== DATA FOR PROCESSING ==
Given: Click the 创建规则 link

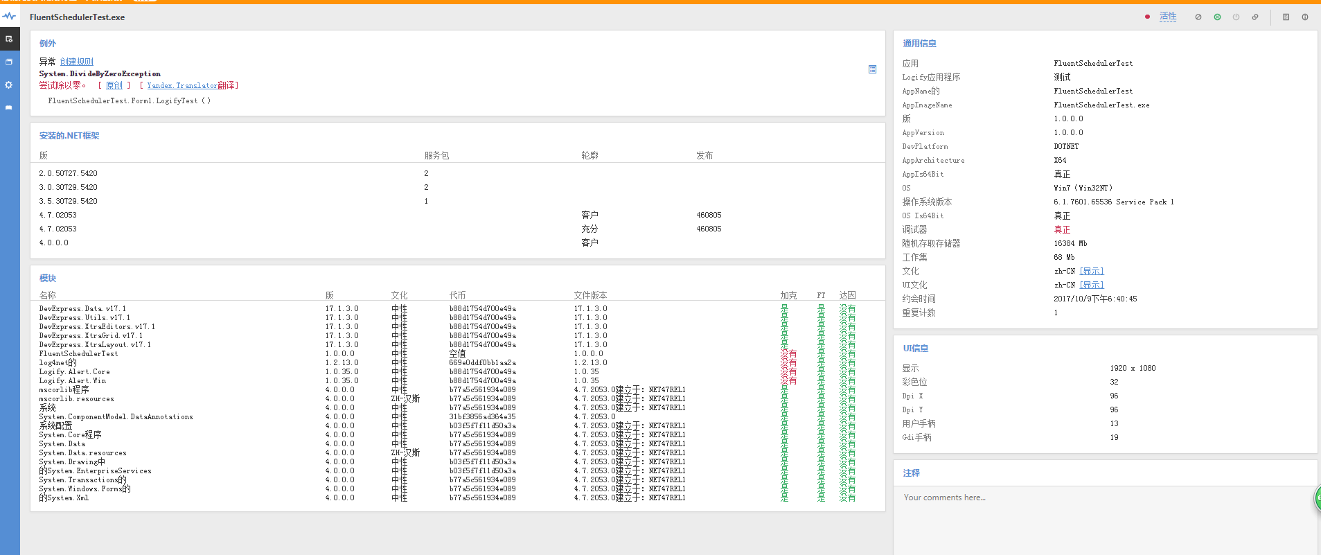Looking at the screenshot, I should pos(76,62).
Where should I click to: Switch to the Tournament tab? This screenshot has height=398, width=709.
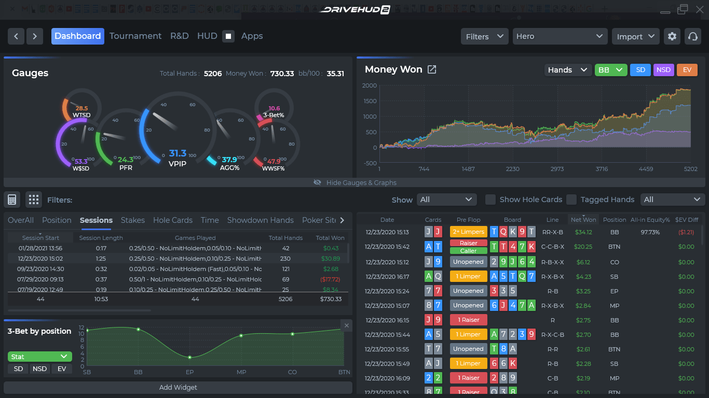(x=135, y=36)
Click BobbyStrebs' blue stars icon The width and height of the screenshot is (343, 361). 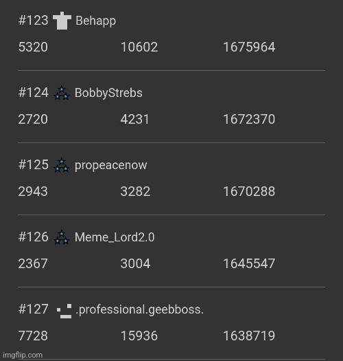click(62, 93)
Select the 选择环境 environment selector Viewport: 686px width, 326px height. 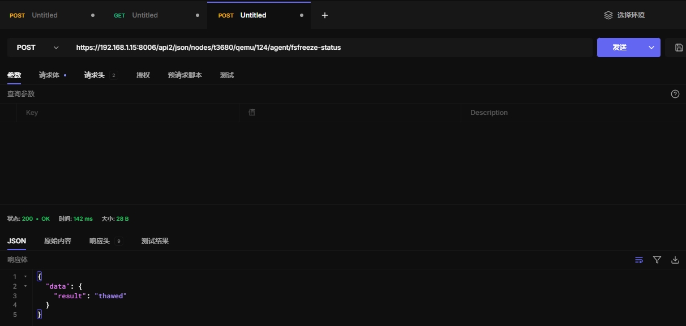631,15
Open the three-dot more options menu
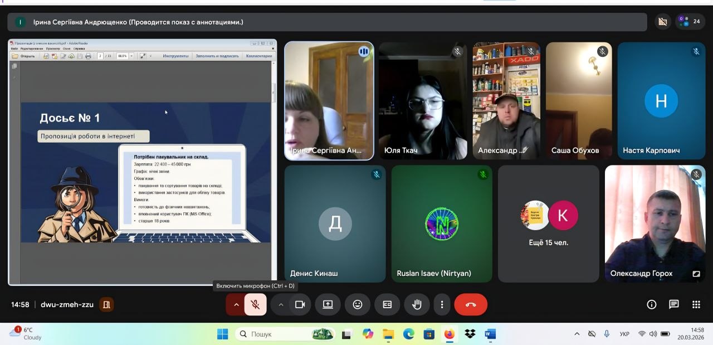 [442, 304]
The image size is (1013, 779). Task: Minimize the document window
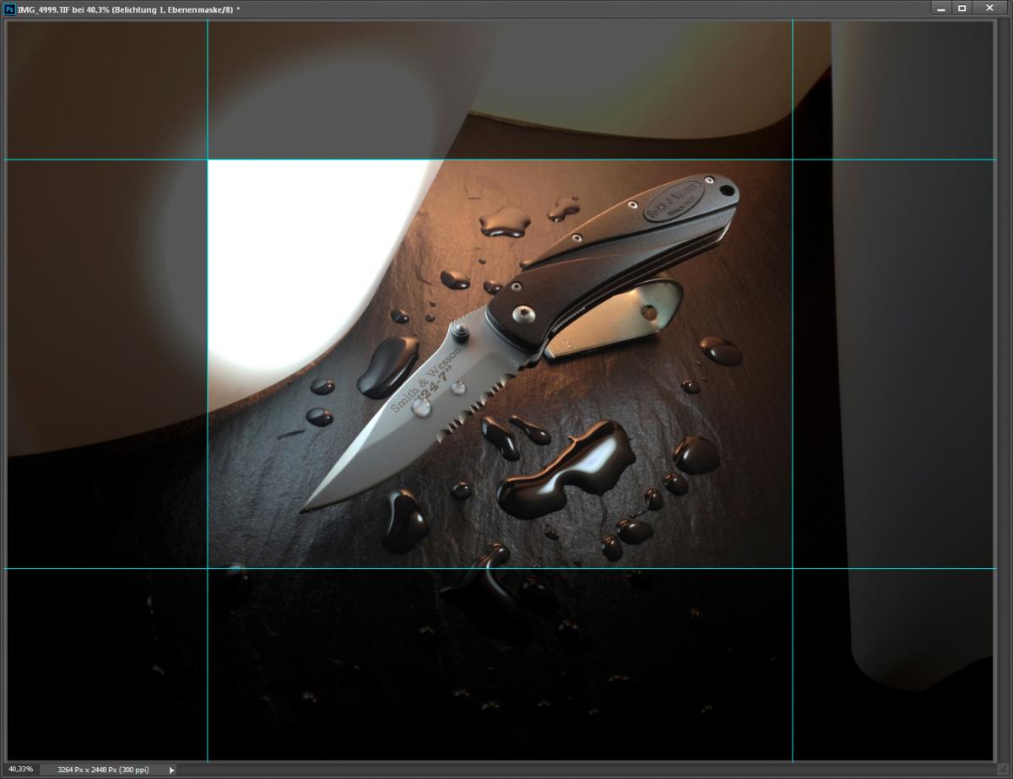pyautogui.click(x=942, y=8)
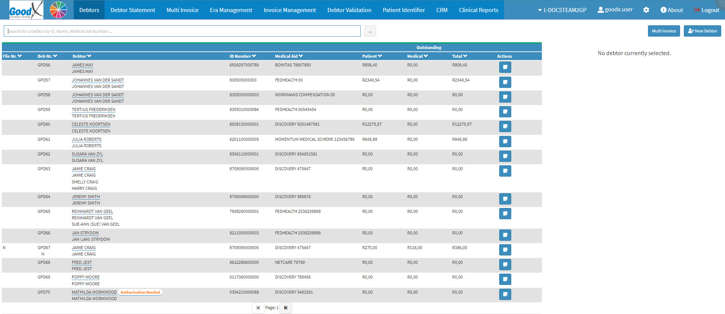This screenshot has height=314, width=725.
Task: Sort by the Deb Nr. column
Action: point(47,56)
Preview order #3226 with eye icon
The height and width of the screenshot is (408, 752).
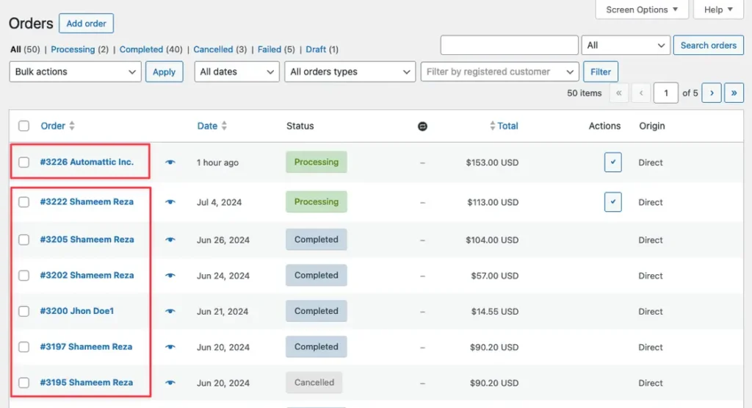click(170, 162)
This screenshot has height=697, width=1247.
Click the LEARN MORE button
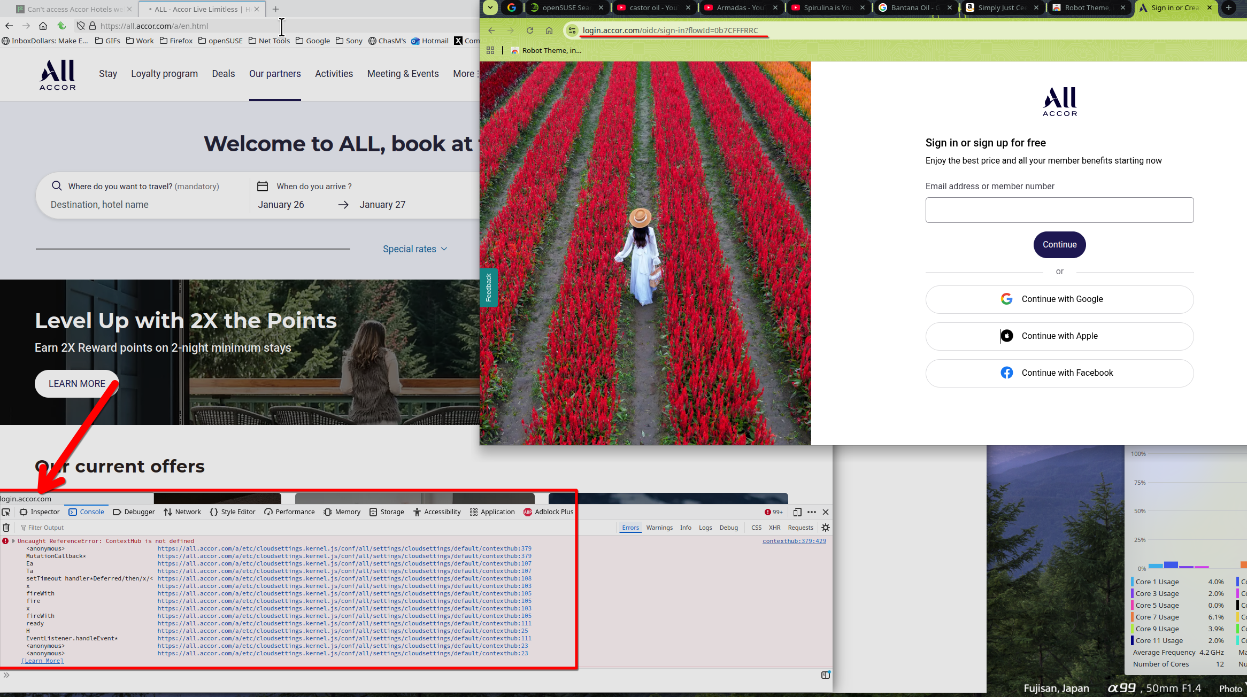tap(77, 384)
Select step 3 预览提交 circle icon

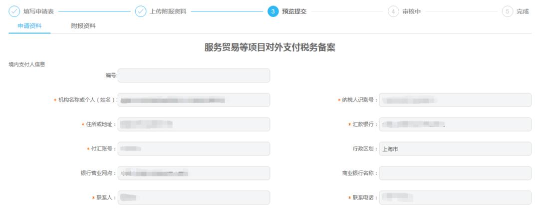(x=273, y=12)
===
EXERCISE DESCRIPTION:
Report how many lines of the records contain the string "Task", and give only that number.

FULL SOLUTION:
2